Here are yet more forgotten links - this time by one Alfred Mitchell-Innes, and one
Arthur Kitson. They both make many shockingly modern points about monetary operations - shocking only because they were ignored and/or actively suppressed for so long. Some points they obviously miss, but what they caught 100 years ago are still unknown to most citizens today.
Still shocking to see how much of this was known that long ago, yet NOT widely disseminated - or at least not widely acknowledged or accepted.
The work from the same period of Fischer, Rutherford, Curie, Pavlov, Koch, Cajal, Ehrlich, Röntgen, Thomson, Michelson, van der Waals, Bragg, Kipling, Maeterlinck, Teddy Roosevelt, Poincaré, Planck, Kelvin, Boltzmann, Einstein, etc is taught in most highschools. Why aren't analyses of MONETARY OPERATIONS equally highlighted?
There's nothing more limiting to an economy, electorate and nation than to remain ignorant about the nature of "
coin, credit and circulation."
'What is Money' (1913)'The Credit Theory of Money' (1914)
Arthur Kitson, 1860-1937
The Money Problem, 1903 Unemployment : the cause and a remedy / by Arthur Kitson. (London : C. Palmer, [1921]) Kitson economics articles in Popular Science, 1890-1892 Thomas Edison Questions Arthur Kitson"The Bank of England inflicts more trade damage on British industry than all the trade tariffs of the world combined." (hat tip to "Paul", from comments to a recent post)
After reading these, an analogy comes to mind.

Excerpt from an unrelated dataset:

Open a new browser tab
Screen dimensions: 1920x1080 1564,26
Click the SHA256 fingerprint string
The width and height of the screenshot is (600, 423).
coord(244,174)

Monetary operations is to economics as engineering is to physics or chemistry?
If so, we need a separate academic field devoted to monetary operations. It's clearly lacking, and that ignorance is chronically debilitating our economy. Not many physicists can build a bridge or power plant, no matter how much theoretical knowledge they have. Yet they're all we talk to when setting fiscal policy.
If this were physiology, monetary ignorance would be considered as terrifying as drug-resistant tuberculosis, malaria or smallpox - regardless of how much we knew about genetics or cellular biology or biochemistry. In response, we'd be vaccinating students before age 10 and draining every swamp of ignorance in sight. We'd also be quarantining virulent pathogens (e.g., ignoring the quacks, & prosecuting the frauds propagating criminogenic contexts).
Together, these provide very interesting commentary. Makes one wonder how to define an operational field dedicated to regulating Control Fraud. We're lacking that too. In regards to incompetent or fraudulent monetary operations, there seems to be a pattern.
1903 -
Trust Busting, onset of Dept Commerce, etc
.....(the Empire gradually strikes back, goes back to gold std)
1933 - Leaving the Gold Standard (again)
....(the Empire gradually strikes back; reinstating a quasi gold std)
1973 - Closing the last Inter-Gov Gold Window
.....(the Empire gradually strikes back, significantly de-regulating everything coordinated since 1903)
20?? - Downsizing the Financial Sector to Automatic Stabilizer status ?
.....(we better hope so)
30?? - A fully OpenSource electorate finally realizes that everything invented harms as much as helps until it is regulated ASAP to Public Purpose and policy of competing nation states.
40?? Our born-Open-Source electorate further realizes that every fully-provisioned electorate generates far more innovations and options than it has means to quickly & wisely select from? At that point, we'll pass an inflection point. We'll go from simply generating innovations & hoping some fraction get noticed - to investing in catalysts specifically for improving the fraction of our innovations that actually get tested. Even then, we only realize that our Output Gap is infinite, and practically defined only as what the majority can already see we could but aren't achieving.
While there are many details to sift through, there are a few, key concepts that can be described, visualized and taught through simplified models & neural-net visualizations. The few things we need to do are not complex, only subtle.